Jen Ellis, the second-grade teacher from Vermont who knitted the now world-famous mittens worn by Senator Bernie Sanders to President Joe Biden’s inauguration last week, has tweeted: “Thanks for all the interest in Bernie’s mittens! It truly has been an amazing and historic day! I’m so flattered that Bernie wore them to the inauguration. Sadly, I have no more mittens for sale. There are a lot of great crafters on ETSY who make them.”
Thanks for all the interest in Bernie’s mittens! It truly has been an amazing and historic day!
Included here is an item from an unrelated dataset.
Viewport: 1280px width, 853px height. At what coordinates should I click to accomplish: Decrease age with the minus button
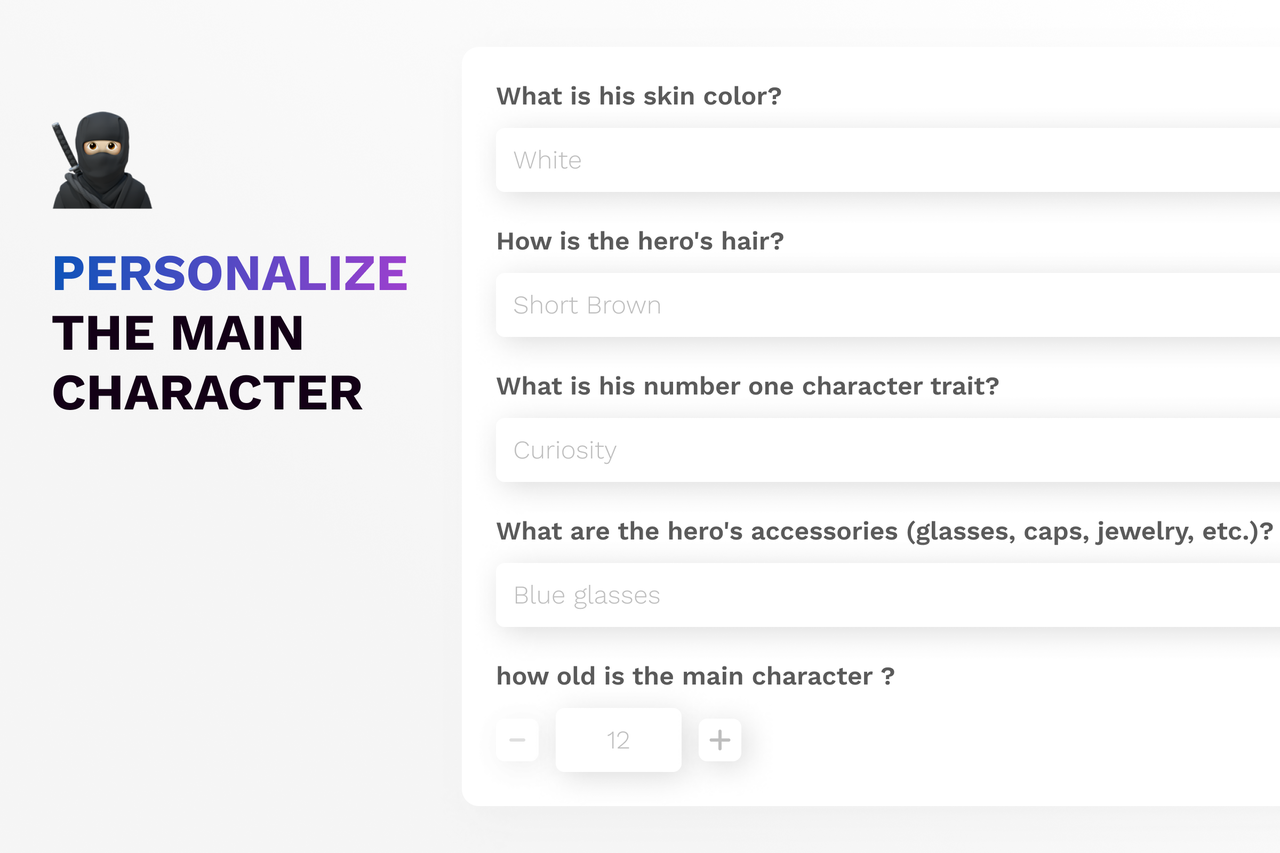(517, 740)
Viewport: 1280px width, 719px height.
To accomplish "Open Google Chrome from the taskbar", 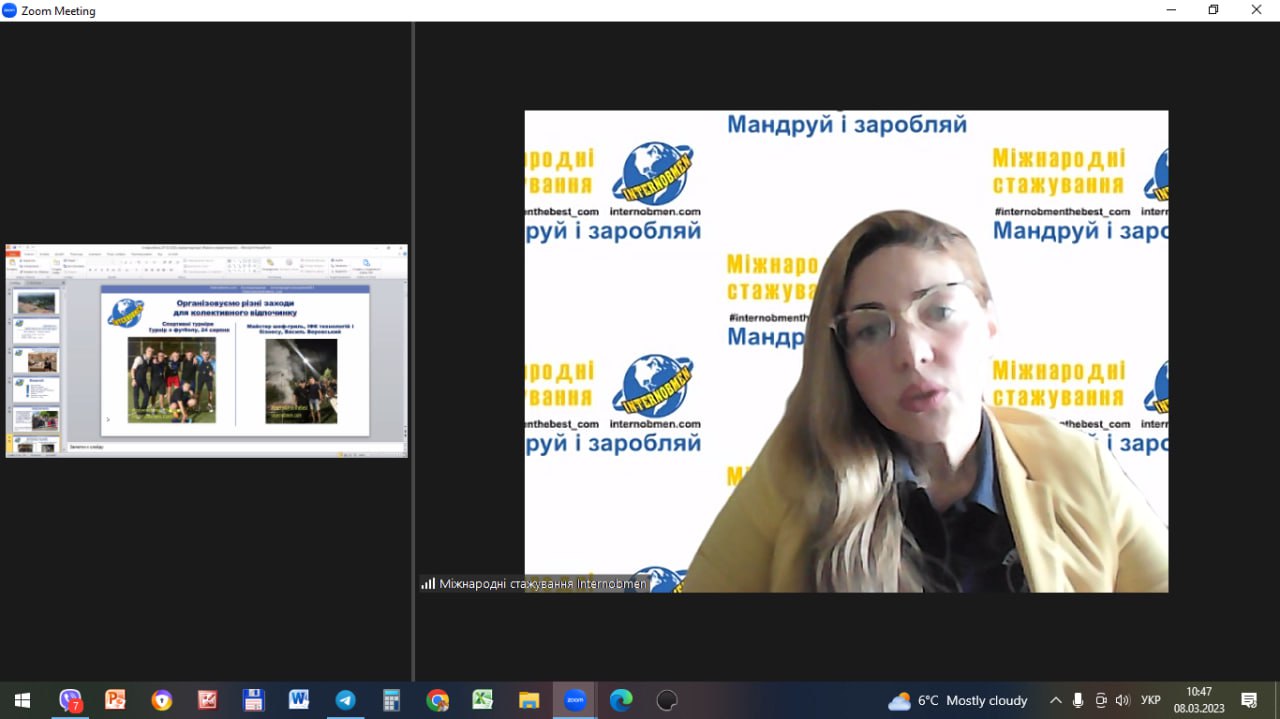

I’m so flattered that Bernie wore them to the inauguration. Sadly, I have no more mittens for sale. There are a lot of great crafters on ETSY who make them. -Jen Ellis,
— Jen Ellis (@vtawesomeness)
Etsy is an American e-commerce website focused on handmade or vintage items and craft supplies.
Sen. Sanders’ image, sitting all curled up by himself on a folding chair in his heavy coat and mittens in the middle of the (muted) celebration of the Biden-Harris swearing-in, has become the subject of a slew of memes and videos placing him in fantastical locations, including a reflection on Neil Armstrong’s helmet on the moon, on Saturn’s rings, and on a bench next to Tom Hanks’ character Forrest Gump.
With Ugandan Dictator ?? pic.twitter.com/BDqrRAMAmN
— World Citizen (@HannieOkello)
Jen Ellis told Jewish Insider last week she had no plans to cash in on the sudden interest in her work (Meet the woman behind Bernie Sanders’s viral mittens). “Honestly, I don’t really do it a lot anymore,” she said. “I’m flattered that they want them, but there are lots of people on Etsy who sell them and hopefully people will get some business from them, but I’m not going to quit my day job. I am a second-grade teacher, and I’m a mom, and all that keeps me really busy.”
“There’s no possible way I could make 6,000 pairs of mittens, and every time I go into my email, another several hundred people have emailed me,” Ellis told JI. “I hate to disappoint people, but the mittens, they’re one-of-a-kind and they’re unique, and sometimes in this world, you just can’t get everything you want.”
Senator Sanders for his part told Gayle King of CBS: “In Vermont, we dress warm. We know something about the cold and we’re not so concerned about fashion. We want to keep warm.”